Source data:
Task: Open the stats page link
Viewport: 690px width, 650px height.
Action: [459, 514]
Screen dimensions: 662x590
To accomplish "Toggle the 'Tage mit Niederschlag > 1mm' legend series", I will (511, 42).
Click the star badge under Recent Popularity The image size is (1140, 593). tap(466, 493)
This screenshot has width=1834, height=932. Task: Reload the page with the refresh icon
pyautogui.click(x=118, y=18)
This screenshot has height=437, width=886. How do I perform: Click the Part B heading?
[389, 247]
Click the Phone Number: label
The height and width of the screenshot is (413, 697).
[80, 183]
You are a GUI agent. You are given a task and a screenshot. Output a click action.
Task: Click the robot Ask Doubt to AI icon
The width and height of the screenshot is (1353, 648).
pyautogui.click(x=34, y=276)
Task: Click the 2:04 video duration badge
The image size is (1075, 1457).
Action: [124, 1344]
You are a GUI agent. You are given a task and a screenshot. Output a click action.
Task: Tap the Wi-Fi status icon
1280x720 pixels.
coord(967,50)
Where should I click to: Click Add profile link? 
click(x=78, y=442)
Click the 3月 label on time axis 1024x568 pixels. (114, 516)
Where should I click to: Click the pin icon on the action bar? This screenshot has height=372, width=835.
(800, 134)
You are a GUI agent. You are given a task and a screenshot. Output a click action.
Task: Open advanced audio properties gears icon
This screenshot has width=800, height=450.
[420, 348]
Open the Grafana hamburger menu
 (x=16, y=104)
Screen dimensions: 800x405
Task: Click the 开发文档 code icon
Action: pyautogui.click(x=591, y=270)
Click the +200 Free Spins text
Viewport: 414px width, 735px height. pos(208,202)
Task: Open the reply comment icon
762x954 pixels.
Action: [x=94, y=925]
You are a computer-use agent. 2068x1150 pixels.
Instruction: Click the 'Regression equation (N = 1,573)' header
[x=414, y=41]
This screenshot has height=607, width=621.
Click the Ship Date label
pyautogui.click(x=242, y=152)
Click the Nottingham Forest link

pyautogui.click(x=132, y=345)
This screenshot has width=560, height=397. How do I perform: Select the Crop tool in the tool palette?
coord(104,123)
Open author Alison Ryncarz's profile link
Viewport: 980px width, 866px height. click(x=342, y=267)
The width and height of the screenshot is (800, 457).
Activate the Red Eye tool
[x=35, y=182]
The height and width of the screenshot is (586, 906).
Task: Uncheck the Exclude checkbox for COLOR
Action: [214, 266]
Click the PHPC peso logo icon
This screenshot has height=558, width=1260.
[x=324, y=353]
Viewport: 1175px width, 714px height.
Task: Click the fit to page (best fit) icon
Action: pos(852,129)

Task to carry out:
Copy the records above exactly, starting at the line that contains "The image size is (1075, 1457)." and ending at the last line, and leave out all earlier lines.

Answer to this problem:
The image size is (1075, 1457).
Action: [124, 1344]
You are a GUI agent. You are given a task and a screenshot. Output a click action.
Task: Tap the Wi-Fi status icon
1280x720 pixels.
coord(967,50)
Where should I click to: Click Add profile link? 
click(x=78, y=442)
Click the 3月 label on time axis 1024x568 pixels. (114, 516)
Where should I click to: Click the pin icon on the action bar? This screenshot has height=372, width=835.
(800, 134)
You are a GUI agent. You are given a task and a screenshot. Output a click action.
Task: Open advanced audio properties gears icon
This screenshot has width=800, height=450.
[420, 348]
Open the Grafana hamburger menu
 (x=16, y=104)
Screen dimensions: 800x405
Task: Click the 开发文档 code icon
Action: pyautogui.click(x=591, y=270)
Click the +200 Free Spins text
Viewport: 414px width, 735px height. pos(208,202)
Task: Open the reply comment icon
762x954 pixels.
Action: [x=94, y=925]
You are a computer-use agent. 2068x1150 pixels.
Instruction: Click the 'Regression equation (N = 1,573)' header
[x=414, y=41]
This screenshot has height=607, width=621.
Click the Ship Date label
pyautogui.click(x=242, y=152)
Click the Nottingham Forest link

pyautogui.click(x=132, y=345)
This screenshot has width=560, height=397. How do I perform: Select the Crop tool in the tool palette?
coord(104,123)
Open author Alison Ryncarz's profile link
Viewport: 980px width, 866px height. click(x=342, y=267)
The width and height of the screenshot is (800, 457).
Activate the Red Eye tool
[x=35, y=182]
The height and width of the screenshot is (586, 906).
Task: Uncheck the Exclude checkbox for COLOR
Action: [214, 266]
Click the PHPC peso logo icon
This screenshot has height=558, width=1260.
[x=324, y=353]
Viewport: 1175px width, 714px height.
Task: Click the fit to page (best fit) icon
Action: pos(852,129)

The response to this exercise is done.